Stated goal:
Find each line below that contains the word "height" and copy those lines.

Given data:
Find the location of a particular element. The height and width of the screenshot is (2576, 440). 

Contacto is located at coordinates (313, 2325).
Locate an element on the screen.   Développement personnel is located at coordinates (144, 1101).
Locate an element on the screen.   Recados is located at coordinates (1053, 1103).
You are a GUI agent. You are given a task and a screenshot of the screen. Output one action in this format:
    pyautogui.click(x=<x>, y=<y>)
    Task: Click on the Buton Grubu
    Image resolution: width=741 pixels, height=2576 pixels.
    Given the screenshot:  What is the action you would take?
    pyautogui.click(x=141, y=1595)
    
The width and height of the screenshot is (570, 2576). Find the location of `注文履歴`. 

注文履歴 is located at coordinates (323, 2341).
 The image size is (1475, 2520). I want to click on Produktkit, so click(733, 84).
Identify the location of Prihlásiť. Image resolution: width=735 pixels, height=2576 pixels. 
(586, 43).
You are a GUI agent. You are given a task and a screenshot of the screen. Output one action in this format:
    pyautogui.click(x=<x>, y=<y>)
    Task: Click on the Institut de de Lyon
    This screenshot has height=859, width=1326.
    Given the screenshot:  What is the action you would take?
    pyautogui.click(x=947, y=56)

The reply:
Find the location of a particular element. The height and width of the screenshot is (2576, 440). 
    Image resolution: width=741 pixels, height=2576 pixels.
The width and height of the screenshot is (570, 2576). Find the location of `注文履歴`. 
Identify the location of Prihlásiť. Image resolution: width=735 pixels, height=2576 pixels. 
    This screenshot has height=859, width=1326.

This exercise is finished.